Die Stuten werden im Frühjahr gedeckt und im Sommer ihrer Trächtigkeit einmal pro Woche und bis zu zehnmal insgesamt zur Ader gelassen. Jeweils fünf Liter, in manchen Fällen auch mehr, werden der Stute abgezapft. Aus dem Blut extrahiert Ísteka das Gonadotropin PMSG, welches in Europa zu Präparaten für die Brunststimulation bei Schweinen und anderen Nutztieren verarbeitet wird. Die Fohlen aus den Blutstuten gehen in die Schlachtung. Ísteka ehf. ist das einzige Unternehmen in Island, welches an dem Blut der Stuten verdient.
In Folge der Ereignisse war vor allem Kritik an der Veterinäraufsichtsbehörde MAST laut geworden, die die Blutfarmen über das Jahr verteilt kontrolliert.

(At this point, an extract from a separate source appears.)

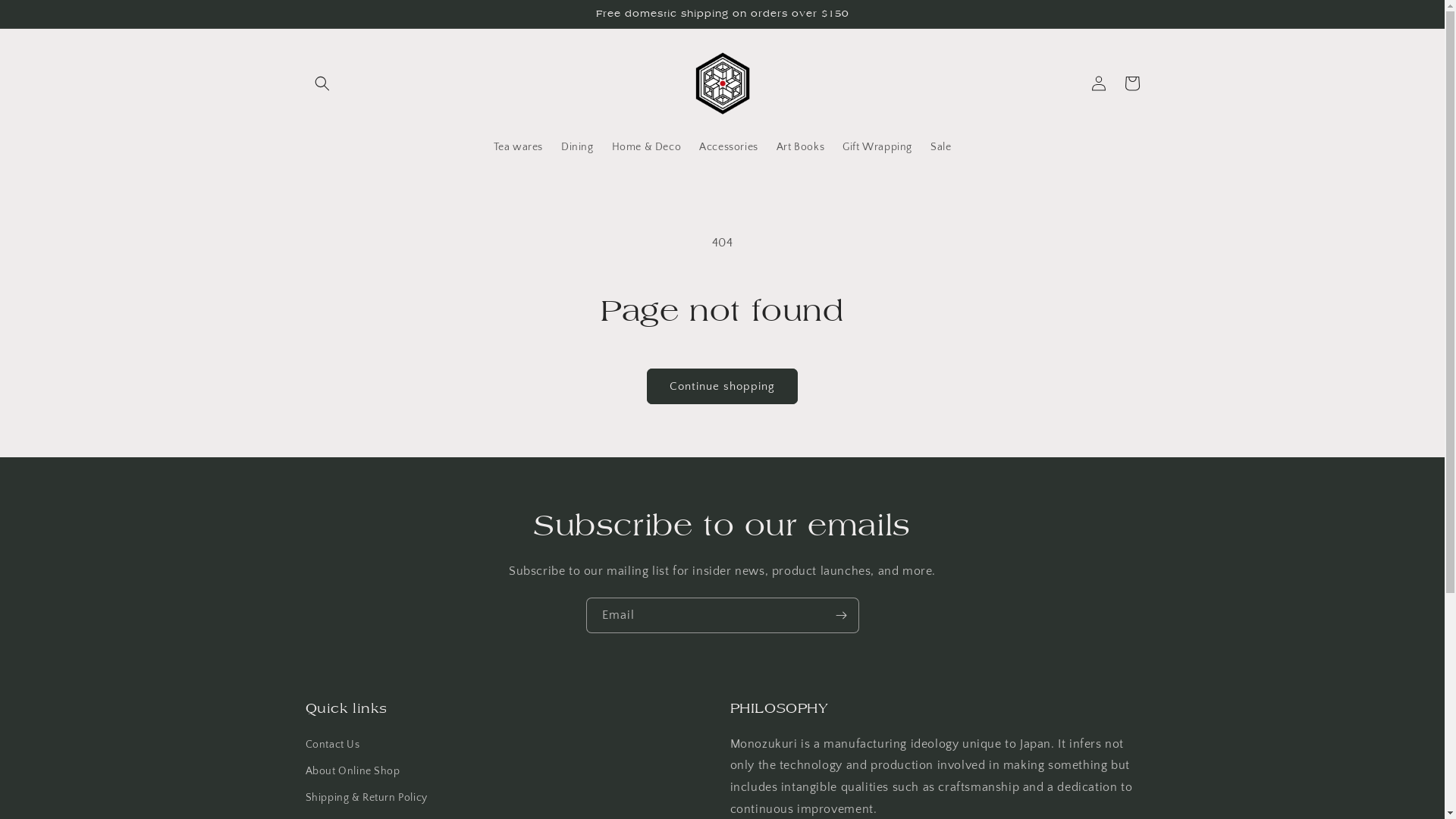 The width and height of the screenshot is (1456, 819). I want to click on 'Log in', so click(1098, 83).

Am Blutgewinnungstag selber übernimmt jedoch Ísteka die Überwachung.
Im Schreiben des Unternehmens wurde die “untragbare Behandlung von Pferden bei Kooperationsbauern des Pharmaunternehmens Ísteka” kritisiert. “Diese Behandlung ist ganz klar eine Verletzung des Tierschutzabkommens zwischen dem Unternehmen und dem betreffenden Bauern. Die Verträge sind daher aufgehoben worden.” Nicht klar ist, wieviele Höfe von der Kündigung betroffen sind. Insgesamt gibt es in Island 119 Blutfarmen mit fast 5400 Stuten. Die Veterinäraufsichtsbehörde, die die Tierquälervorfälle zur Zeit untersucht, hatte schon vor einigen Tagen davor gewarnt, übereilte Entscheidungen könnten das Leben der Stuten in Gefahr bringen.
Ísteka will nun die Überwachung der Blutgewinnungen ausbauen. Dazu gehören nach Angaben des Unternehmens Wissensvermittlung und Ausbildung der beteiligten Landwirte, die Anstellung von weiteren Inspektoren, die während aller Blutgewinnungen die ganze Zeit vor Ort sein müssten, und eine Kameraüberwachung sämtlicher Stationen.

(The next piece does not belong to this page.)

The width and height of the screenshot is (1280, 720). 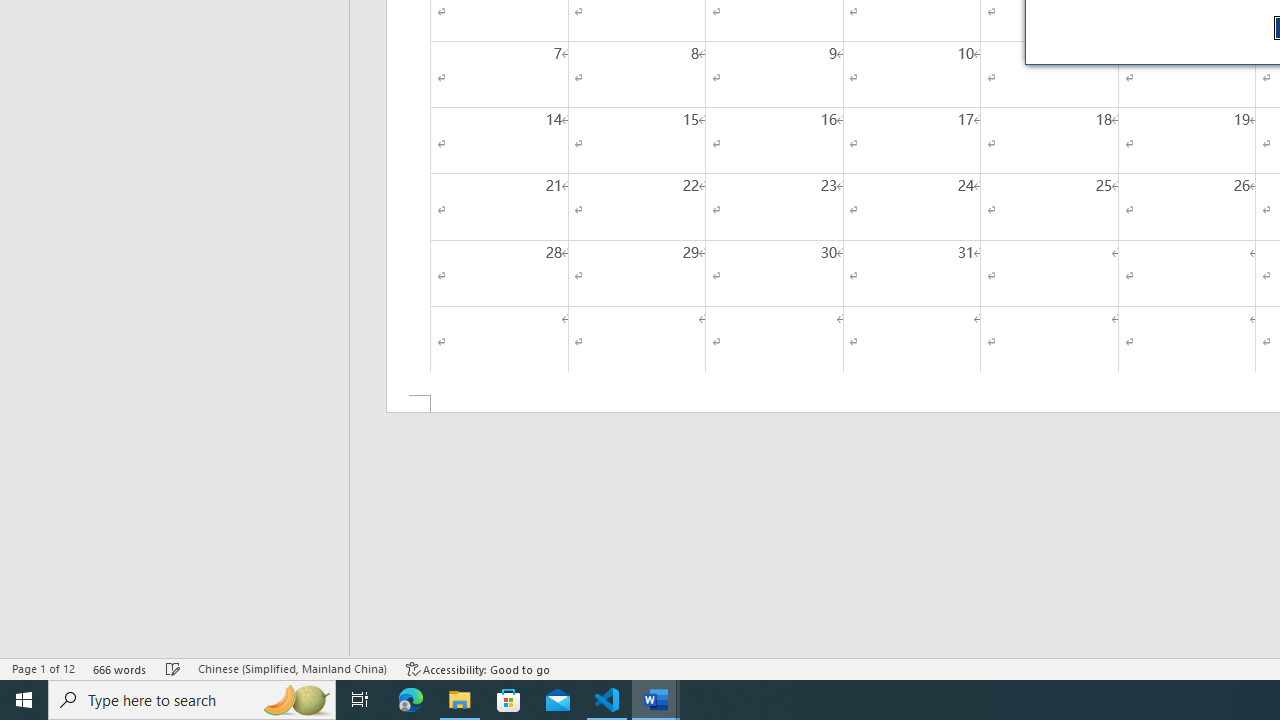 What do you see at coordinates (294, 698) in the screenshot?
I see `'Search highlights icon opens search home window'` at bounding box center [294, 698].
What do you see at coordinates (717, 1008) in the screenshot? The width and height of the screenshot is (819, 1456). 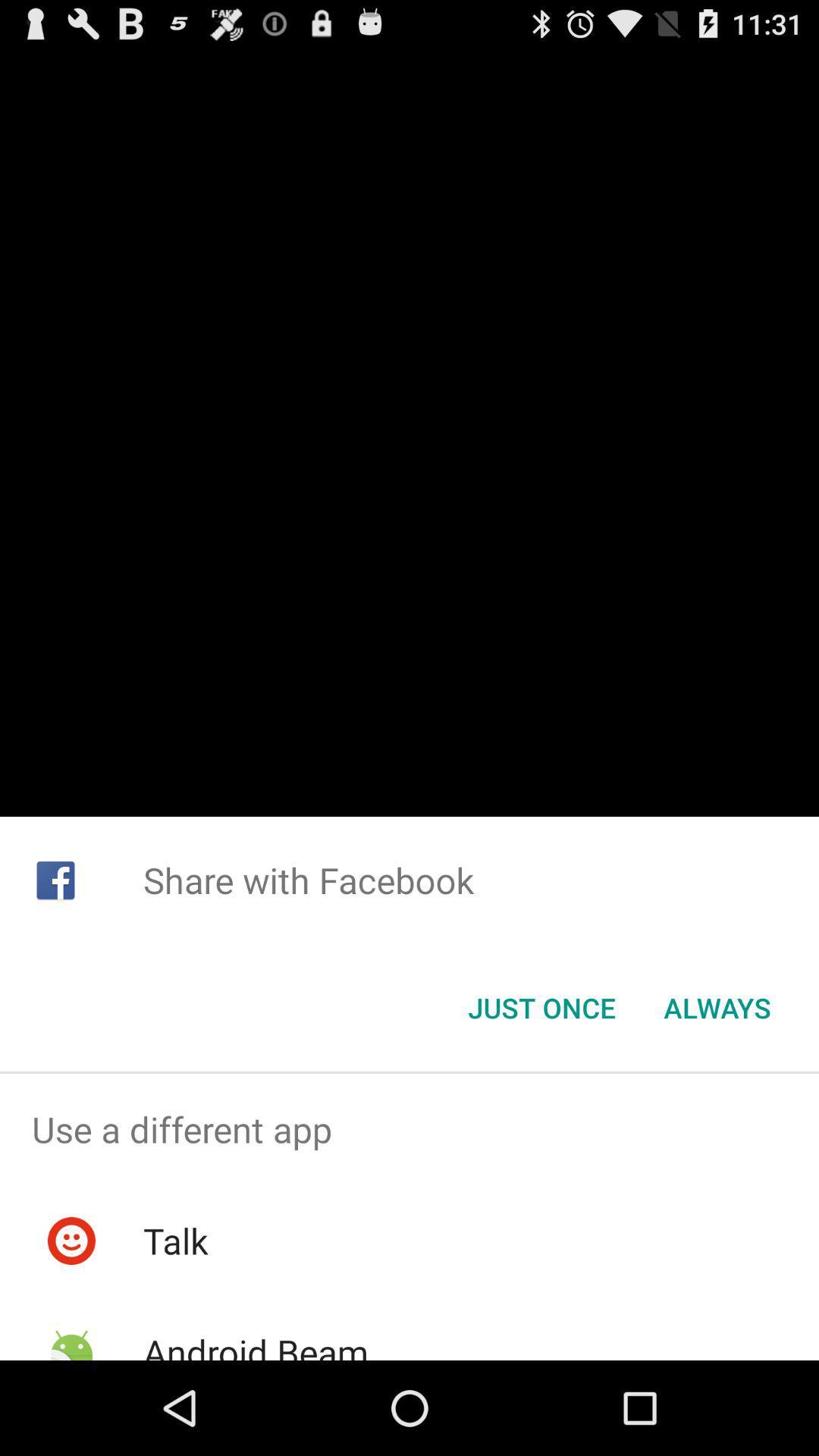 I see `always button` at bounding box center [717, 1008].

600 Tonnen Blut genehmigt, Einwände bis 22.12. möglich
Unlängst hatte die isländische Umweltagentur dem Blutaufkäufer Ísteka ehf. die Genehmigung zur Gewinnung von 600 Tonnen Stutenblut (bisher 170 Tonnen) in Aussicht gestellt. Das Verfahren läuft, bis zum 22. Dezember können Interessierte Einwände an die Behörde einsenden. Die in Aussicht gestellte Betriebsgenehmigung soll dann bis zum Jahr 2038 gelten.
Wie RÚV schrieb, ist die genaue Bestandszahl in Island nicht bekannt, sie liegt wohl zwischen 60.000 und 70.000 Pferden. Die Zahl der Blutstuten müssen sich stark erhöhen, damit Ísteka die angestrebten 600 Tonnen herausholen könne.